C'est une description juste des évènements, mais quand le BIPR parle des attaques contre les banques, les bureaux, et les supermarchés pour dire que "la faim et la colère (…) restent à la base de ce dernier surgissement insurrectionnel", il abuse d'un terme clé du mouvement marxiste. Lénine suivait Marx, en décrivant l'insurrection comme un art, qui exige l'analyse attentive et l'intervention des révolutionnaires au sein des luttes montantes de la classe ouvrière. Pour les marxistes, "insurrection" ne veut pas dire le pillage et les incendies.

En parlant de la classe ouvrière, le BIPR nous dit que "la réponse a été typiquement prolétariennne", puisque "dans toute l'Argentine des grèves et des occupations ont surgi". C'est comme si la classe ouvrière avait pu entrer en lutte en ignorant l'action des autres couches sociales. En réalité, la classe n'a pas été engagée dans des luttes "typiquement prolétariennes", et les révolutionnaires ne doivent pas essayer de cacher le danger pour les ouvriers d'être emportés dans un mouvement stérile du point de vue social.

Il est vrai, comme dit le BIPR, que "des masses énormes de prolétaires et de déshérités ont été poussés à l'action", mais "l'action" de la classe ouvrière n'est pas la même que celle des autres couches sociales, et dans le contexte argentin il faut distinguer les caractéristiques du mouvement.

Le BIPR affirme que "le contenu de classe d'un mouvement ne dépend pas seulement de son aspect sociologique, c'est-à-dire de la présence de prolétaires, mais surtout des buts politiques qu'il contient et qui s'y développent". Mais il ne dit rien sur ce fait que le poids des autres couches peut avoir une forte influence, qui peut entraver la capacité de la classe ouvrière de développer sa propre identité de classe, sans parler de ses propres "buts politiques". La situation dans laquelle se trouvent les ouvriers est un facteur matériel que les marxistes ont le devoir d'examiner.

Pour le BIPR, "deux éléments sont clairement absents" de la situation, dont "un véritable resurgissement de la lutte de classe". C'est vrai, mais en tant que marxistes nous devons expliquer pourquoi, face à des attaques massives de l'Etat, il n'existe pas de réponse claire de classe. Et une des raisons principales en est que la classe ouvrière a été submergée par un mouvement interclassiste.

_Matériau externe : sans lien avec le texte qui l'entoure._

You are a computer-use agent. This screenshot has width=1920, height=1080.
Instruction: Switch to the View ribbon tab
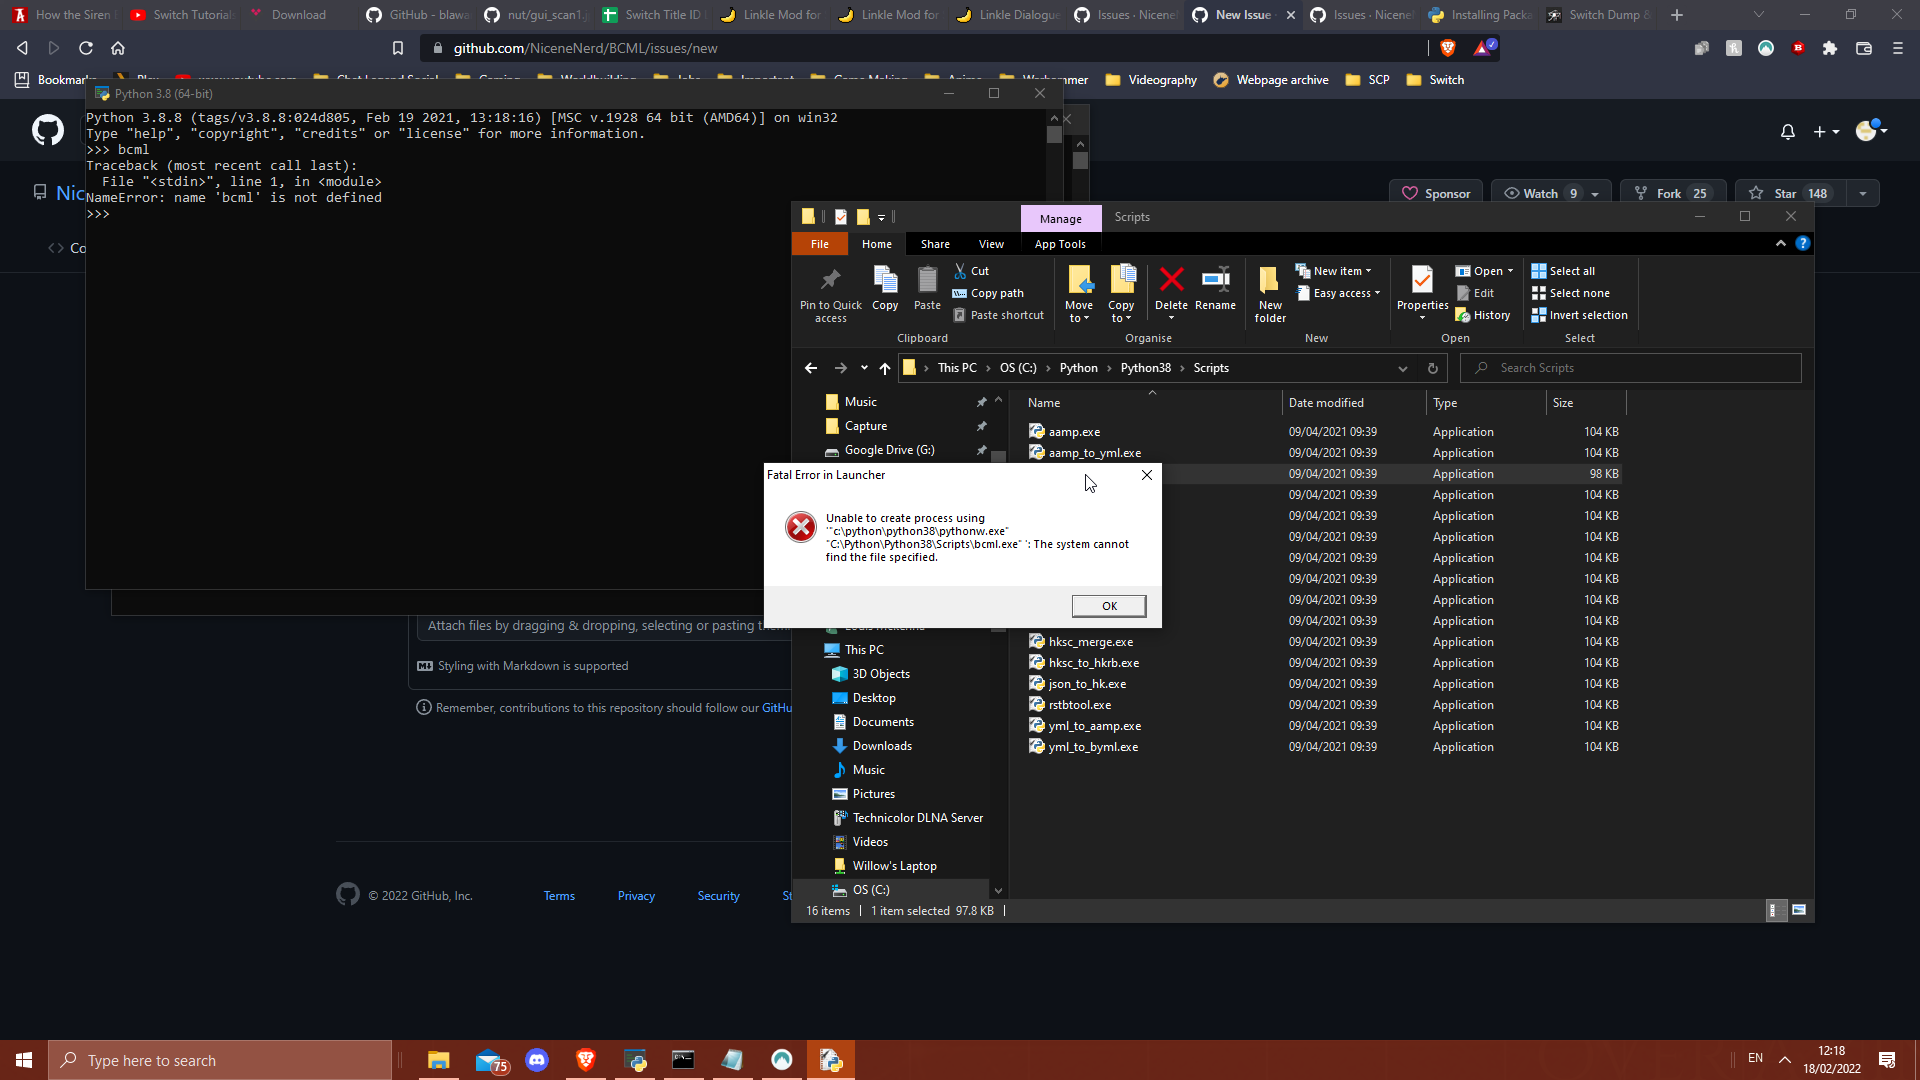[x=990, y=243]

Le BIPR évite cette réalité en disant qu'un parti révolutionnaire "peut transformer la colère, la détermination de lutter, et la révolte spontanée, en révolution sociale". Une telle idée met le marxisme sur la tête. Cette idée suggère que, quelle que soit la nature du mouvement -qu'il soit sur un terrain de classe, ou qu'il ait dévoyé les énergies de la classe ouvrière- le parti peut transformer la situation sans tenir compte de la réalité sociale. Et une telle idée relève d'une démarche idéaliste.

Par contre, quand le BIPR dit "qu'il doit y avoir une conscience des antagonismes de classe", c'est tout à fait juste. La question de savoir comment les ouvriers reconnaissent leurs intérêts de classe, les moyens de leur lutte, et la nature de leurs ennemis de classe, est fondamentale. C'est un processus qui ne saurait être réduit à l'influence des organisations révolutionnaires, puisqu'il dépend également de la nature du mouvement dans lequel ils interviennent, et l'existence ou non déjà de tentatives vers la clarification au sein de la classe ouvrière elle-même. Les très grandes difficultés auxquelles s'affronte le prolétariat ne peuvent être abolies de façon volontariste par des proclamations idéalistes sur la capacité du parti à transformer la situation.